One-loop masses of open-string scalar fields in String Theory

In phenomenological models with D-branes, there are in general open-string massless scalar fields, in addition to closed-string massless moduli fields corresponding to the compactification. It is interesting to focus on the fate of such scalar fields in models with broken supersymmetry, because no symmetry forbids their masses. The one-loop effect may give non-zero masses to them, and in some cases mass squared may become negative, which means the radiative gauge symmetry breaking. In this article we investigate and propose a simple method for calculating the one-loop corrections using the boundary state formalism. There are two categories of massless open-string scalar fields.
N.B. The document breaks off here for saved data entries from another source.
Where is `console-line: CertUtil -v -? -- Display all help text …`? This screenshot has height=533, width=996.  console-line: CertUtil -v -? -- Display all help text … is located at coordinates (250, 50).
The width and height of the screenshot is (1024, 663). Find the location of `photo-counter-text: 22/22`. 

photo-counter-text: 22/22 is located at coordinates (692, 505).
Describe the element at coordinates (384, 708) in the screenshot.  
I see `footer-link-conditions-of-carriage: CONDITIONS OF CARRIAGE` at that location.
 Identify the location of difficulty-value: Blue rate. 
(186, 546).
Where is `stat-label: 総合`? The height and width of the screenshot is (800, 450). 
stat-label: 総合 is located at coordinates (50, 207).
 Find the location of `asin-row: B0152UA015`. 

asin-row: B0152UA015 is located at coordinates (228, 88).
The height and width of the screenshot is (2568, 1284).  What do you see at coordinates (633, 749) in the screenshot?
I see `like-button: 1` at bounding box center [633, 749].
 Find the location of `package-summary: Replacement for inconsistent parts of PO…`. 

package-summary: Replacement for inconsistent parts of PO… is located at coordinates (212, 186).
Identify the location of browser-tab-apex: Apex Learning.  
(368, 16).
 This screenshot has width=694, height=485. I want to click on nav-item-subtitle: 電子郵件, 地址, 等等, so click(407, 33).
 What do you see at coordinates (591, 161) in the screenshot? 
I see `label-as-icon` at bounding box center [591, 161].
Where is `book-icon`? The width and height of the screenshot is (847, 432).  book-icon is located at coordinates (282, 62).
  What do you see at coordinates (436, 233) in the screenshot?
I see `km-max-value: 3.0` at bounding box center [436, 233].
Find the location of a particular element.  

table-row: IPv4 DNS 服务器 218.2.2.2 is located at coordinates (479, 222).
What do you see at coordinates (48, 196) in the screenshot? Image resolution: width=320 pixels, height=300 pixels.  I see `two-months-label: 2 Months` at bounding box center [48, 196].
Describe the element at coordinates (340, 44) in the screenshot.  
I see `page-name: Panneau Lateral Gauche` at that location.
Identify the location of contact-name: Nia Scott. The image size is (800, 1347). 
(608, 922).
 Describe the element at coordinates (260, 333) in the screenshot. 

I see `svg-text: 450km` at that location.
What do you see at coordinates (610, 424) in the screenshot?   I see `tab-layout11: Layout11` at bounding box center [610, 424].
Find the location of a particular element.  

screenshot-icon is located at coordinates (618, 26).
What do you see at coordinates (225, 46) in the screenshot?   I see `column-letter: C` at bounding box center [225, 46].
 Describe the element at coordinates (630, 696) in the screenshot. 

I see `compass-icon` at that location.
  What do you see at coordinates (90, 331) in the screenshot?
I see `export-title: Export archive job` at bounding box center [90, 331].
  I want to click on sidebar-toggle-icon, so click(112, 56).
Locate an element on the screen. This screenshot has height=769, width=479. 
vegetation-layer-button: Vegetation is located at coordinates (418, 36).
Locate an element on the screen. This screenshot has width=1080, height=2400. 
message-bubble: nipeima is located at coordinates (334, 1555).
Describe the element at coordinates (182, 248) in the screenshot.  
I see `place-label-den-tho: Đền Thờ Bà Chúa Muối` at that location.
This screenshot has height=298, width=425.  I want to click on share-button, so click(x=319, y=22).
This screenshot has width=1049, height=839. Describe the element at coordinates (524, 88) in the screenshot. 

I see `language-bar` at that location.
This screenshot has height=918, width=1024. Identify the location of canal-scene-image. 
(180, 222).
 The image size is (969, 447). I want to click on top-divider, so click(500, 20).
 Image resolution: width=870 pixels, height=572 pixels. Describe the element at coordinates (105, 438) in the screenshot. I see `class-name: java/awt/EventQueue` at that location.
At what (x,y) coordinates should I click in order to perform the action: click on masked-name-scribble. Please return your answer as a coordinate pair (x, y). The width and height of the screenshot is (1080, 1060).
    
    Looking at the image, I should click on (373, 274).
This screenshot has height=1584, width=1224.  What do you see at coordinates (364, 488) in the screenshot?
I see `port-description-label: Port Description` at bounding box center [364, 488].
One consists the gauge potential fields corresponding to compactified directions, which can be understood as scalar fields in uncompactified space-time (related with Wilson line degrees of freedom). The other consists "gauge potential fields" corresponding to transverse directions of D-brane, which emerge as scalar fields in D-brane world-volume (related with brane moduli fields). The D-brane boundary states with constant backgrounds of these scalar fields are constructed, and one-loop scalar masses are calculated in the closed string picture. Explicit calculations are given in the following four concrete models: one D25-brane with a circle compactification in bosonic string theory, one D9-brane with a circle compactification in superstring theory, D3-branes at a supersymmetric C^3/Z_3 orbifold singularity, and a model of brane supersymmetry breaking with D3-branes and anti-D7-branes at a supersymmetric C^3/Z_3 orbifold singularity. We show that the sign of the mass squared has a strong correlation with the sign of the related open-string one-loop vacuum amplitude.